Task statement
Identify every line in the records below that contains the word "computer", and reproduce each one.

Provided records

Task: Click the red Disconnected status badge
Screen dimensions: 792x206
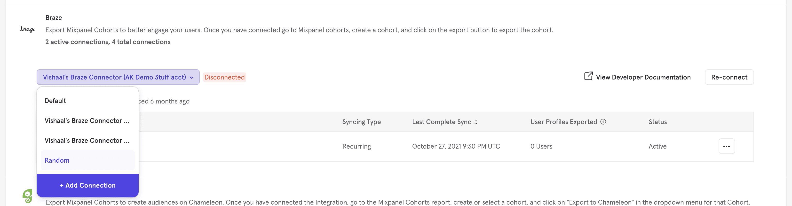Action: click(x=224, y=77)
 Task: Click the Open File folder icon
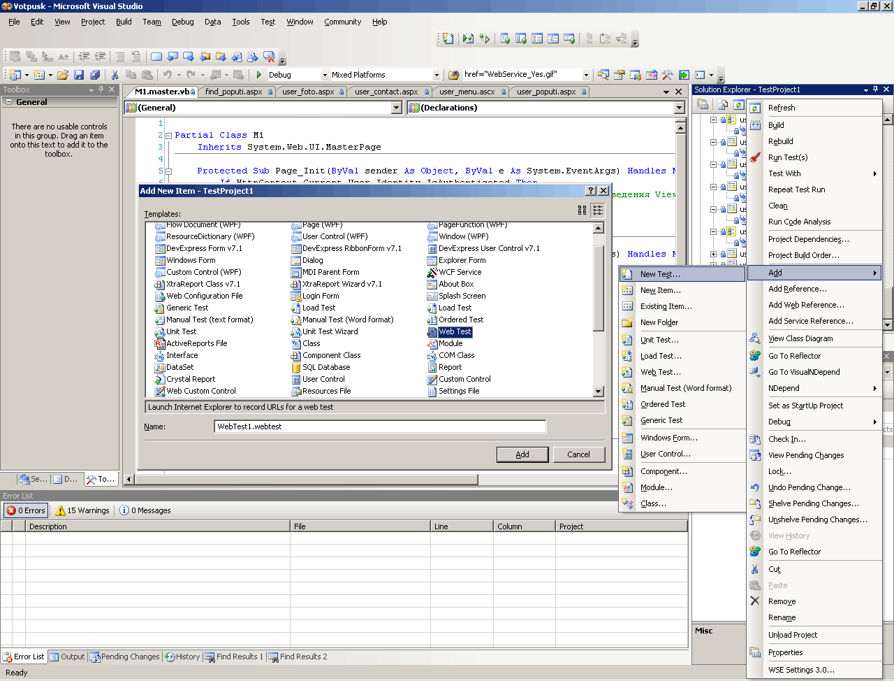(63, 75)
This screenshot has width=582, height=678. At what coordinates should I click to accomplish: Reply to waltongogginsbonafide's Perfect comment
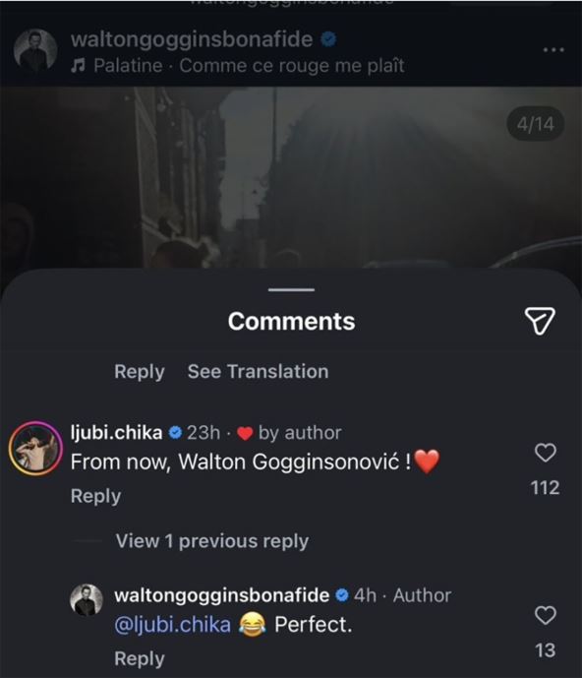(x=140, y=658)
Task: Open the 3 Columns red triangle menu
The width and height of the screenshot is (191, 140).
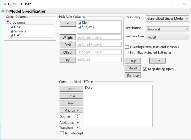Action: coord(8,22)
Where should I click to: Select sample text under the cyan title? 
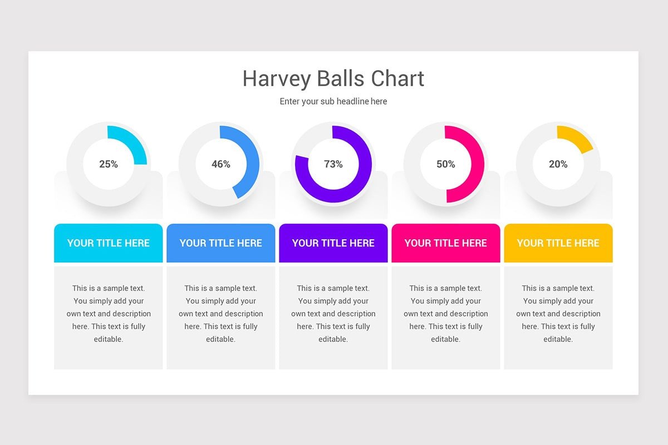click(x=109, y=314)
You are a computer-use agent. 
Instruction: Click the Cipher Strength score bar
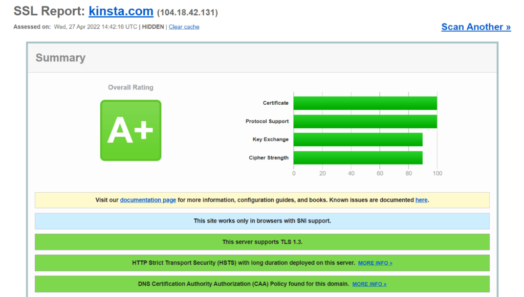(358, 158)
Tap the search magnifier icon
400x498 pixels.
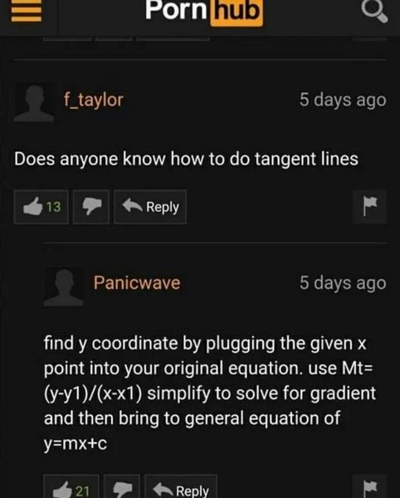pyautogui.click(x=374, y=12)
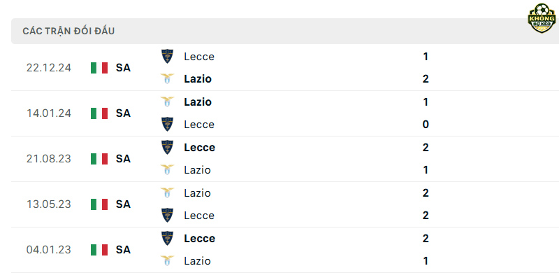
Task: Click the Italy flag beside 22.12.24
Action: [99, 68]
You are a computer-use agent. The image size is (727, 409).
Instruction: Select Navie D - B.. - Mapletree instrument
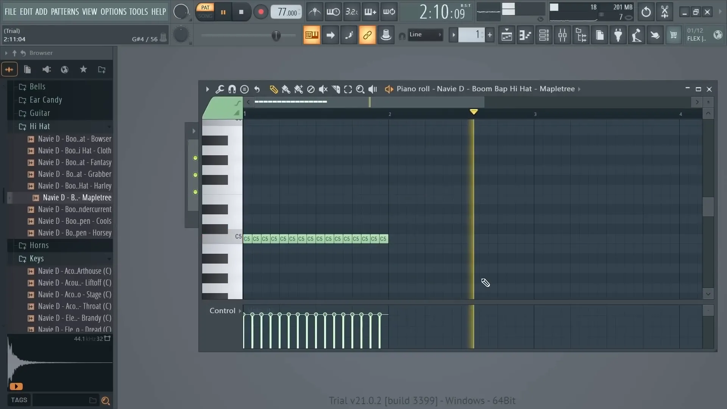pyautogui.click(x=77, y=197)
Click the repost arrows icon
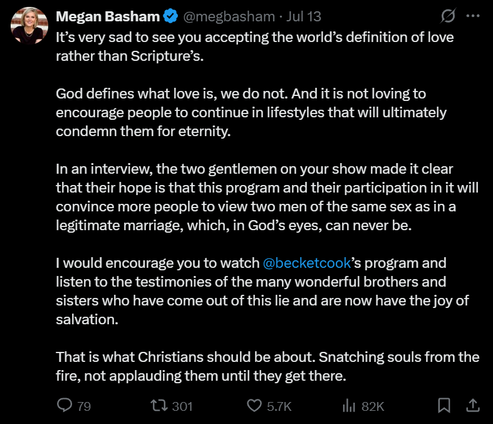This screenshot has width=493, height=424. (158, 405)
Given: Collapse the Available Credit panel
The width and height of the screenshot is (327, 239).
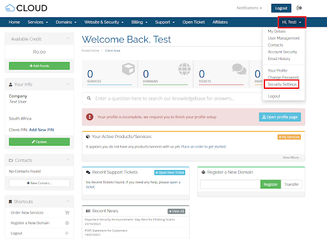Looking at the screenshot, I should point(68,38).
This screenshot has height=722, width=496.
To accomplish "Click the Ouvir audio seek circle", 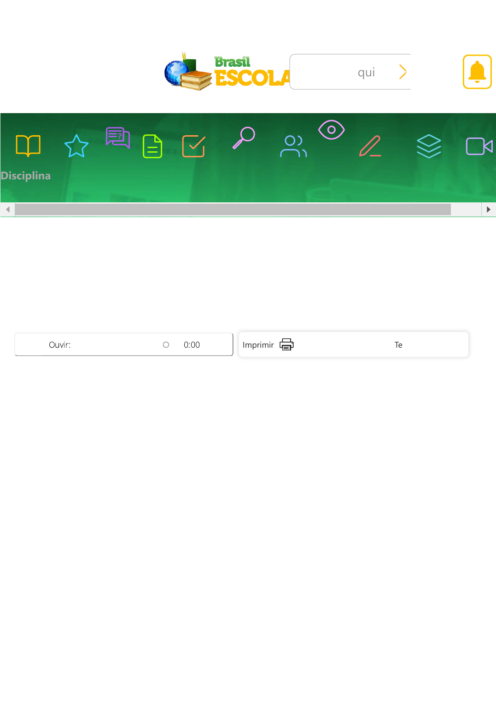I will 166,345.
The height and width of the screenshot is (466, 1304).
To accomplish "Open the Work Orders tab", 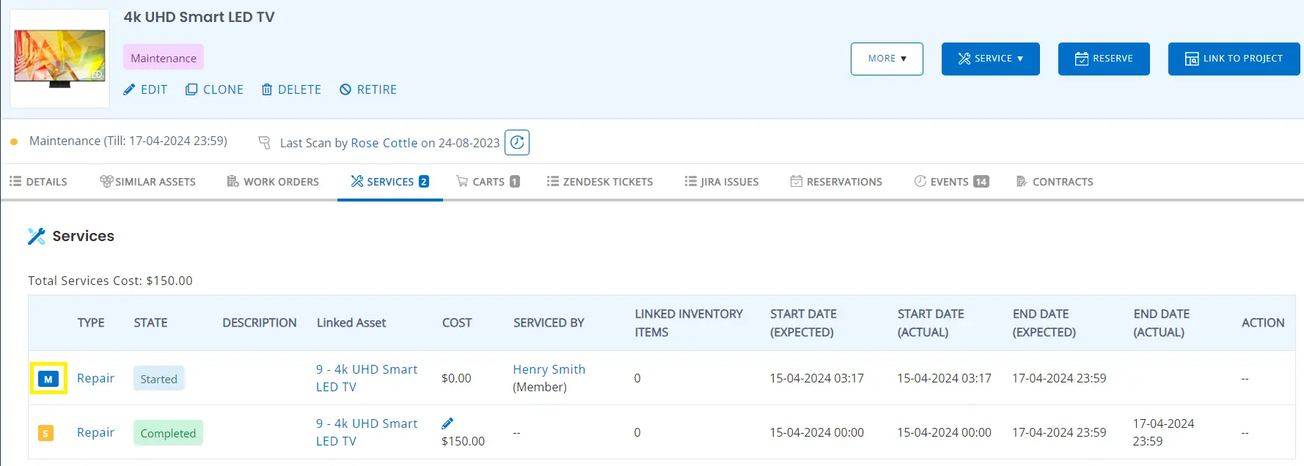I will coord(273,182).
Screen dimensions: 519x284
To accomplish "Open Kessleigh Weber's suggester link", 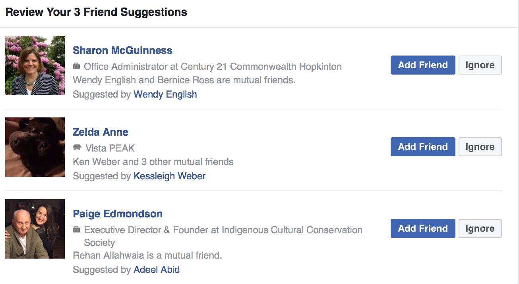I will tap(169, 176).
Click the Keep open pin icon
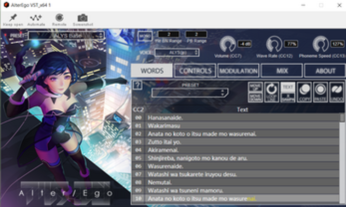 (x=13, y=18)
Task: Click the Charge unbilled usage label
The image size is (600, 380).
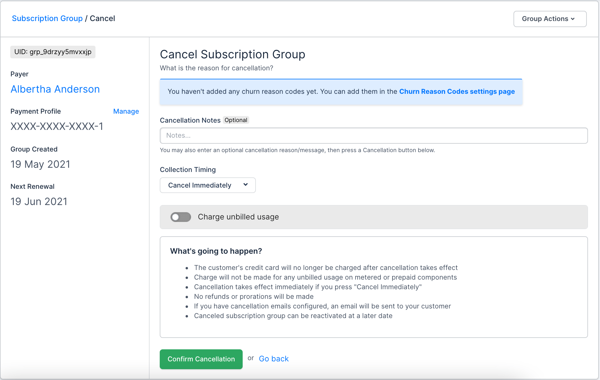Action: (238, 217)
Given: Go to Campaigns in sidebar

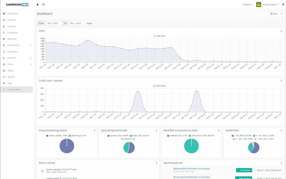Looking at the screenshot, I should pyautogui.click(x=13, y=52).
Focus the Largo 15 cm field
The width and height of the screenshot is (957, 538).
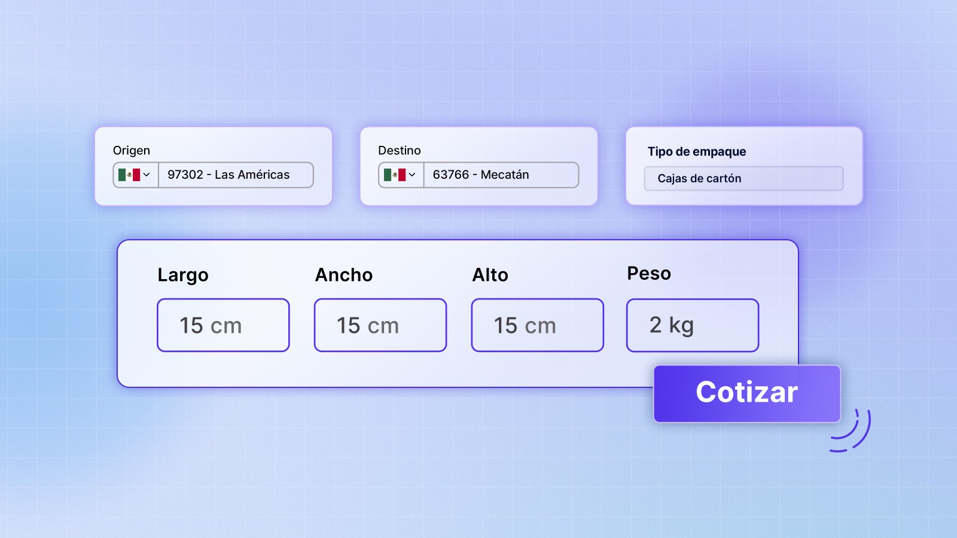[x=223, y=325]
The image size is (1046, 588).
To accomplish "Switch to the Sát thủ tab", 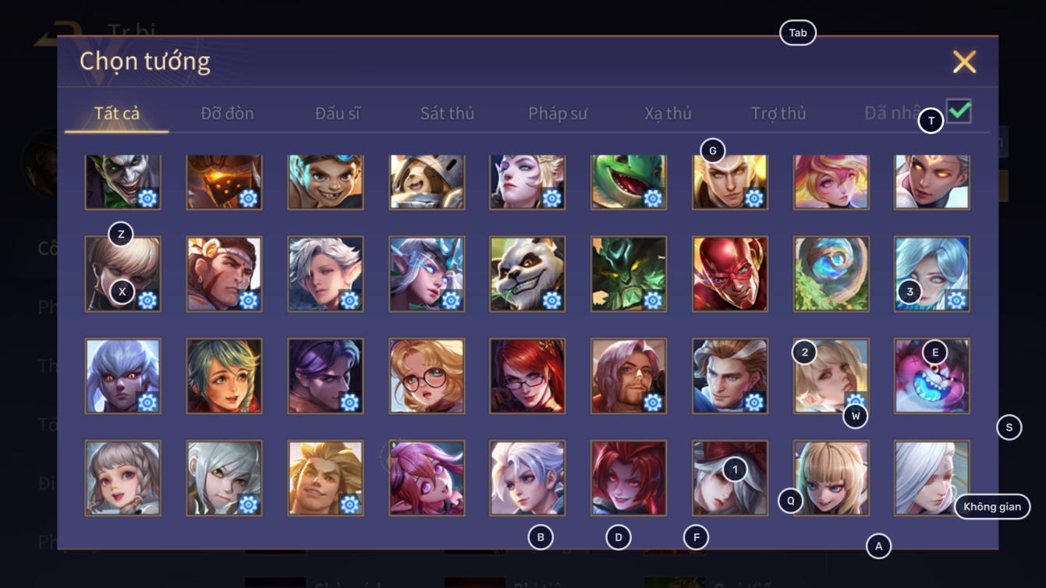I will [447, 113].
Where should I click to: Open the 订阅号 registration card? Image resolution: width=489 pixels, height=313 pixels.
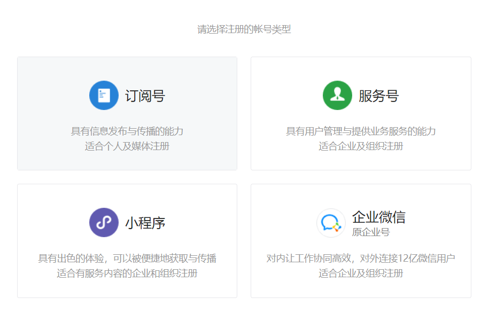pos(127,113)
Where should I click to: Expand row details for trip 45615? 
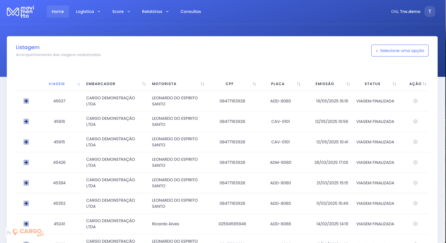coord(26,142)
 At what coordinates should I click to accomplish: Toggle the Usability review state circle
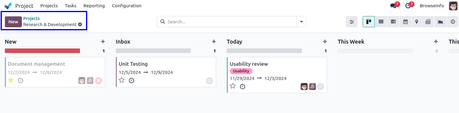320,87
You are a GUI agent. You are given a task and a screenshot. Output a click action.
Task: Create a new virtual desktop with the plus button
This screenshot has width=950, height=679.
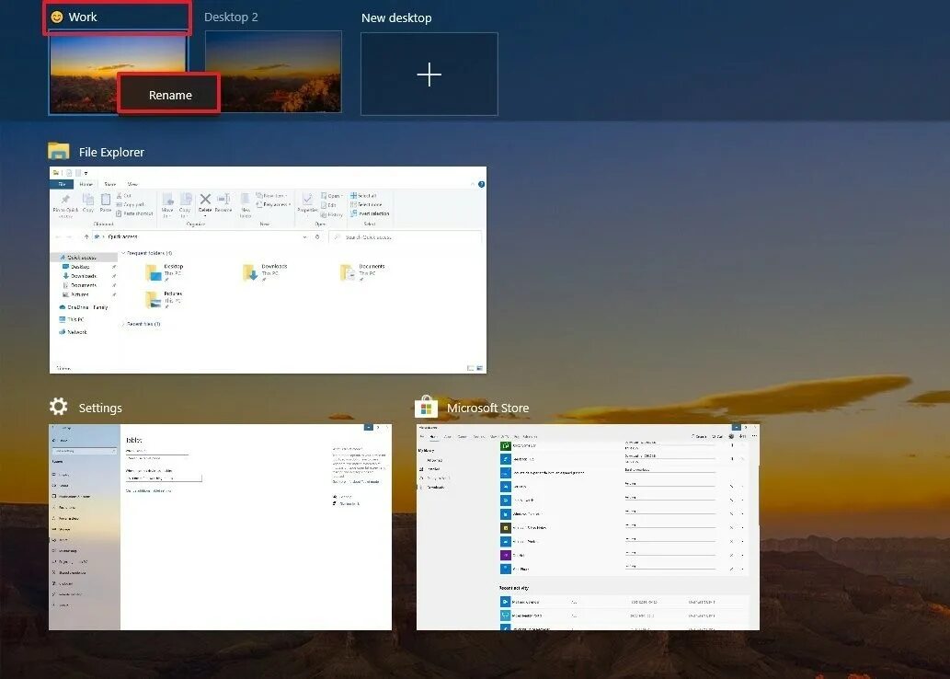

Result of the task
You are a computer-use agent. 
You are a computer-use agent. The image size is (727, 409).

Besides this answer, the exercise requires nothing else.